Classi separate, classi di transizione, classi differenziali, classi di accoglienza, classi ghetto, classi di accompagnamento.. Certo, ognuna delle definizioni che abbiamo letto in queste ultime settimane in relazione alla proposta di riforma del ministro Valditara rivela molto su chi si esprime e del suo modo di leggere il mondo, ma ciò che a noi in quanto docenti preme non è dare una mano di vernice più o meno buona su un edificio pericolante. Ciò che ci interessa è valutare le fondamenta dell’edificio, vedere gli ingrandimenti e le riparazioni degli ultimi anni che effetti hanno prodotto e mettersi di buona lena ad aggiustare tutto quello che non va e poi, chissà, vedere anche il nuovo edificio che effetto produce sull’ambiente che lo circonda e da cui è attraversato….
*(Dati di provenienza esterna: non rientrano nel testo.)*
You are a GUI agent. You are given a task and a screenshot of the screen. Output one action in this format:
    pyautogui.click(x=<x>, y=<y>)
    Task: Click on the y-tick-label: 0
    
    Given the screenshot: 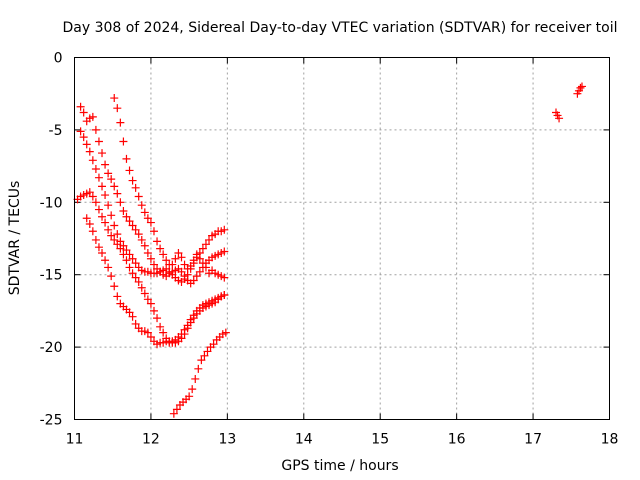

Il costante aumento degli studenti con backgruond migratorio nelle nostre aule è oggi forse la principale sfida della scuola pubblica italiana. Sfida appunto, non problema. I problemi nascono quando ci approcciamo ad un compito con strumenti sbagliati o spuntati. Ciò che il ministro sembra suggerire, per quanto ancora piuttosto vagamente, è ciò che nelle nostre aule insegniamo ogni giorno a NON fare: essere superficiali, ignorare i reali nessi di causa-effetto, non interessarsi ai problemi di chi ci sta a fianco e ai problemi della società tutta e, soprattutto, non chiudere nella stanza accanto, lontano dagli occhi e dal cuore, ciò che ci mette in difficoltà, ciò che ci obbliga a ripensarci come persone e, in questo caso, come docenti. Non faremo lo stesso errore del ministro, non crediamo di avere una bacchetta magica che possa indirizzare le cose nella giusta direzione, ma abbiamo però convinzioni che abbiamo maturato nelle nostre aule.
Innanzitutto parlare di studenti stranieri e non di studenti non italofoni è un approccio razzista e come tale va denunciato. Sappiamo però anche che il semplice inserire gli studenti che non parlano italiano in classi di coetanei semplicemente non funziona. L’ambiente è sì fondamentale per superare le barriere linguistiche, ma abbiamo toccato con mano che esiste un livello linguistico “soglia” per innescare il processo virtuoso sperato.
Molti sono, sulla carta, gli strumenti che son stati tentati per far raggiungere ai nostri studenti tale livello linguistico. Dal loro fallimento prende avvio la proposta del ministro. Ma davvero sono falliti? O sono stati fatti fallire? E sono stati fatti fallire per incompetenza o perché, e qui arriviamo al grande non detto, in fondo avere sul territorio persone destinate sin dalla più tenera età a svolgere i lavori più umili in condizioni di semi-sfruttamento fa comodo alle nostre aziende e al nostro Pil in generale? Insegnare L2 non vuol dire parlare più piano: abbiamo bisogno di professionisti. E li abbiamo, ma non ce ne serviamo. E’ stata creata una classe di concorso apposita, L’A23, e poi non son state attivate le cattedre. Non vengono fatti gli screening in ingresso. I momenti, indiscutibilmente fondamentali, in cui gli studenti di classi diverse possono imparare l’italiano, vengono ritagliati senza nessuna attenzione all’orario, escludendoli da materie che potrebbero rappresentare un aiuto proprio per l’apprendimento della lingua o per aumentare loro l’autostima (educazione fisica, laboratori, ecc.).
Ogni scuola rappresenta un mondo a sé e ognuno sa che cosa si potrebbe fare o si potrebbe fare meglio nella propria. Ciò che manca è troppo spesso la volontà, ma questa è una sfida che non può più essere rimandata, non possiamo non prenderci cura dell’edificio pericolante, gli effetti non potrebbero che essere disastrosi.